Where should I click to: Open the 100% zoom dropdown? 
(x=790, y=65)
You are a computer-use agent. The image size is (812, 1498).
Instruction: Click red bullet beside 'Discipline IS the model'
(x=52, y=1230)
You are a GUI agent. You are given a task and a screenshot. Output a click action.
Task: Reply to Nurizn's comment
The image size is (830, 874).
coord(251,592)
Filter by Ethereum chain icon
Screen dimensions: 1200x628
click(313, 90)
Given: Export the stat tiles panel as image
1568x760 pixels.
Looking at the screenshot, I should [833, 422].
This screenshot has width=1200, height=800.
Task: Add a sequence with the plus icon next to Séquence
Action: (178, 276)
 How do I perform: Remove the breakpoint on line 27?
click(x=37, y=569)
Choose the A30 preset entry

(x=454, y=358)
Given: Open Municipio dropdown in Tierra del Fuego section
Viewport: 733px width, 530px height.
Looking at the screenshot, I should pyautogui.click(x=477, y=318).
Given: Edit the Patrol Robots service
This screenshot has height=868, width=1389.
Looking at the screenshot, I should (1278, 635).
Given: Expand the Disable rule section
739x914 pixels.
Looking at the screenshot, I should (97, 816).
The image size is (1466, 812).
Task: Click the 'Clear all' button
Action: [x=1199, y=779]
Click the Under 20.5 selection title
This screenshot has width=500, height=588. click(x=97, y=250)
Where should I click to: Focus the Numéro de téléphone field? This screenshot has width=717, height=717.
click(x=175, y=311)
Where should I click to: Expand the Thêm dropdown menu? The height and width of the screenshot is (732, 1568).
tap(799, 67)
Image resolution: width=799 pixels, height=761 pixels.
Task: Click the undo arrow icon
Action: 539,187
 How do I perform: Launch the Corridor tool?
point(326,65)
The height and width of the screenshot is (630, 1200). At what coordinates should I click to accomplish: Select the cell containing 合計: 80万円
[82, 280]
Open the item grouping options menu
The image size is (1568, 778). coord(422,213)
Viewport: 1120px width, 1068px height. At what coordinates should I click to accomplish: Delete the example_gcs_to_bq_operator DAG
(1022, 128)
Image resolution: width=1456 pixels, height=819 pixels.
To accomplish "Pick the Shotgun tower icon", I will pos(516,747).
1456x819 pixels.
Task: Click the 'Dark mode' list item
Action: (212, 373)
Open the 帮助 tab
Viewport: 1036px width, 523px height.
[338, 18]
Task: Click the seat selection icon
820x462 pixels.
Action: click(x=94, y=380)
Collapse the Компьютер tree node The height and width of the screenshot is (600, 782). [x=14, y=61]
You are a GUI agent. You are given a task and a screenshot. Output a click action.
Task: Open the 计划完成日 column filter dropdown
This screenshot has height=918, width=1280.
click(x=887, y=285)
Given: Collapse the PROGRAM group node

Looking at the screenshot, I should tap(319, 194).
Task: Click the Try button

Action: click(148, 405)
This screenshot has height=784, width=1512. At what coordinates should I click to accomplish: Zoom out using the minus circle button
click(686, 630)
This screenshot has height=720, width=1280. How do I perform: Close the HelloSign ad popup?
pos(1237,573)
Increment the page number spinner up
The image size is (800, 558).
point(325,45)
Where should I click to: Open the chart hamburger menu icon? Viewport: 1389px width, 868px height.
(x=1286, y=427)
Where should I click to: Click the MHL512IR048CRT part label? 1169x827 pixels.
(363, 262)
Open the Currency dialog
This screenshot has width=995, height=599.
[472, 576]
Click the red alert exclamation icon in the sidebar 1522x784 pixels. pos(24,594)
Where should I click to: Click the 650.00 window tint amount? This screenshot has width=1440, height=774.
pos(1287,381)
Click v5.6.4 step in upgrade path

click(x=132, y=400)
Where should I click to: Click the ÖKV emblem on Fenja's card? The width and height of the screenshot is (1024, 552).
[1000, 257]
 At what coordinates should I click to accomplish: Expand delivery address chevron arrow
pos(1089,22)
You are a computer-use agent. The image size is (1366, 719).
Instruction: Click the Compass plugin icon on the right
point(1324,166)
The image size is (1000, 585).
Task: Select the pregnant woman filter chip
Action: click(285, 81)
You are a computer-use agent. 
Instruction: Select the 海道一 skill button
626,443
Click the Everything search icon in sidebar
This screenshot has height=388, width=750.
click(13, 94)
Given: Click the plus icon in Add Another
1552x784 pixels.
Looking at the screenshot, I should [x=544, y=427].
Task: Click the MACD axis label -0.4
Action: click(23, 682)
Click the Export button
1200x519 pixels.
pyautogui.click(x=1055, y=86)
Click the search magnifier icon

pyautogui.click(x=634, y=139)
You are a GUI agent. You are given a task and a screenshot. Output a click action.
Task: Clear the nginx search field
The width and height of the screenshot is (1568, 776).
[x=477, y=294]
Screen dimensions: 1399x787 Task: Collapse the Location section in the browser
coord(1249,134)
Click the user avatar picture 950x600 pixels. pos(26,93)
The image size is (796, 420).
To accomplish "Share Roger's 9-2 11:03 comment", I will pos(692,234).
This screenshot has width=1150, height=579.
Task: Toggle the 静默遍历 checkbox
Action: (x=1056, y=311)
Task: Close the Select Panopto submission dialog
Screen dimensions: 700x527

○ ○ ○ ○

_A tarefa_
Transcreva sem nenhuma alteração as linhas dos dados acima, começando na que contém "Viewport: 1120px width, 1068px" e terminando na que contém "(1022, 128)", com as duas incluídas.

_Resposta_
Viewport: 1120px width, 1068px height. At what coordinates should I click to accomplish: Delete the example_gcs_to_bq_operator DAG
(1022, 128)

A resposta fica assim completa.